WhiteCrow Walking

My solo walk across America began in Maine. I walked for nearly 3 years carrying a backpack and facing countless dangers, as well as met wonderful people I could have never made it without. From bullets to bears I moved through mountains of snow and across burning desert country. The end result will be a book, and the fruition of a childhood dream. This is a blog from the field with rough stories about my steps along the way.

03 November 2006

She touched My Knee While Laughing

Lindsay, OK (Southwest of OK City)

To walk America solo is to wash many feet while still remembering that my hands are getting clean in the process, as well as my heart. Walking these miles is to take the lowly seat while remembering to give thanks that I am, for this moment, sitting without fire ants running up my shorts, and the sun is not making me hear things that aren't there. What does it matter if children coming into the resturant point and stare at this man that is sitting on the floor by the stock shelves of oil cans eating cold beans out of a can? It amuses me that the parents choose not to see me as they rush to their tables, while their children seeing nothing else. I have become , of all things, Peter Pan without the ability to fly. At least I have managed to retain my shadow.

Leaving the Lindsay Library late, I am heading out of town with my mind all over the idea of a night of flat land on lush grass. It will be a couple of miles before there will be a fence to hop, afield of horses to cross. The sun is already pulling down the shades. Passing the Shell station that is also a Mexican Resturant, I wonder if the two cold sandwiches I'm packing will beat the frost, and 22 miles of walking to Chicasha. My stomach holds the majority vote. The air inside the station/resturant is warmer than I expected.
Always squeezing dollars into more days of walking, I buy a can of baked beans for 99 cents, and a tall beer for a dollar to thank my back for carrying the brunt of my foolishness. At the cashier I smile, feeling the cold in my cheeks flush into heat. "A cowboy dinner," I grin sheepishly at the teller who is clearly amused.
"Yes," agrees the dark skinned man that I like instantly,"I like beans very much." It is clear that he would be more at ease speaking Spanish. My Spanish, what little I could flub, went under when I left Central America in the eighties. Not smart. "Would you like to have some warm tortillas with that? It would be easy for me to warm those beans." The kind man is already far from the register collecting foil and four fresh hot tortillas that he rolls as if he is caring for his son. "Stay here at my tables," he insists. "Do you have an opener?"
My head has already promised me the cold quiet outside curb beside the building for dinning. With this plan I am quite happy. "I would make your guests uncomfortable," I grin.
"Please, it is cold out. The floor is clean. You and your things, you can rest and eat over there. Noone will care." His eyes are soft in worry.
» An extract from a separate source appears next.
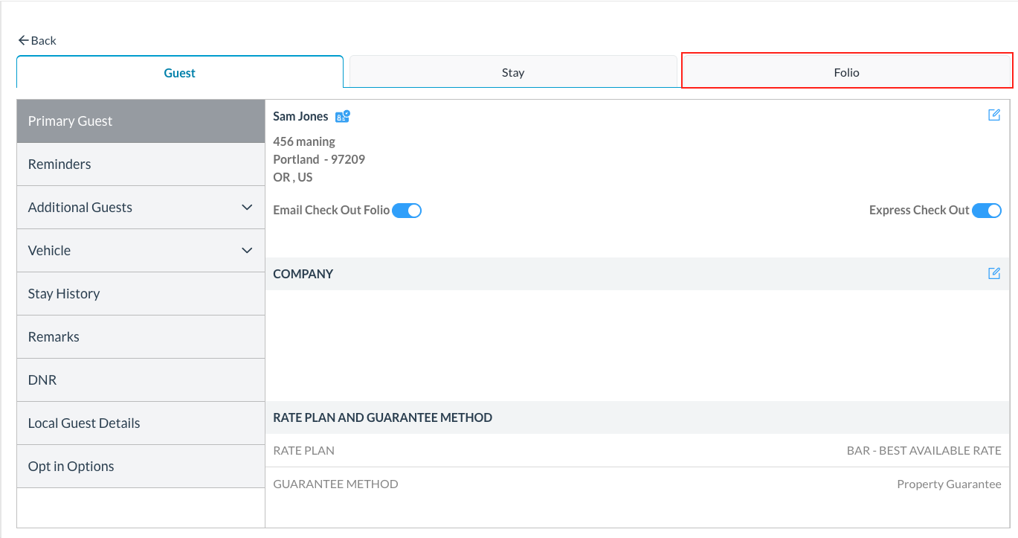View the guest's Stay History
Screen dimensions: 1018x538
[141, 293]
He is tending to my feet as if God is watching. He is a hand over my own in concern. I take my spoils to the piece of floor that I have been given feeling my heart grow large for this man that sees me as brother, in his eyes I am a man moving like his people, quiet across a large land--but alone, through towns of uncertainity, praying for kindness more that warm tortillas now radiating into my skin. After opening the can with my old army issue P-38 opener, I spoon beans onto the steaming flatbread, I can no longer hear the children pointing their words at me.
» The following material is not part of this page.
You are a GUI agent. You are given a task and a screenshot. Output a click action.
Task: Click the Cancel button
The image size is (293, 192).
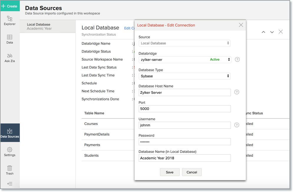point(192,172)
As my mouth moves over the warm bread, my heart is a dozen blocks back sitting next to a librairian that talks in a soft southern voice. She has warmed a cup of coffee for me, and brought me pumkin bread that smells like fall. There is a small circle of us sharing words, and old fears of winters past, and the new uncertainty of snows preparing to speak. We talk about black powder hunters, and I remember the risk of the coming season's hungry rifles and open land. The ladies are very generous as they look at me through eyes that I do not have for myself. We are laughing over stories or some silly quip I've said, some turn of words. It was then that she touched my knee while laughing. Wearing shorts, my skin was bare. Everything that is me becomes swirling light, saturating sound falling just like her hand to my knee, just a brush, and then it is gone.
Behind the book house she hugs me with that thick sweater that feels like fur between my fingers. This lady, named Jan, is telling me how to find the reporters office through the alley, down a turn. There is her radiant face, and soft blue-gray eyes of water knowing somehow that I am swimming. Of course I hear nothing she says. If I were to suddenly fall I could not be expected to find the ground beneath me. My mouth says things that sound alot like good-bye, and then I am walking noticing suddenly that the day is getting colder in a sad familiar quiet.

An hour later my legs are being pulled by dogs that have had kindness paid to them and suddenly remembered. They want to leave the hardness of this resturant floor, returning to the room of books, and the smell of women talking in autumn through their forests of fragrant hair. I tell my feet that it is late. New trees are waiting for us. My feet grow quiet still watching the door.

Is this it? Is this the all of it? Is this what I have become now that the lead has been removed from the paint? Is this what it feels like to be clean? Tonight I will be awake in my tent feeling a hand fall exactly like a leaf. The last tortilla is still warm, though no longer hot. I roll it slowly as I spoon the remainder of beans. This is road wear talking. I know this. One last piece of bread and I hear you laughing with your hands.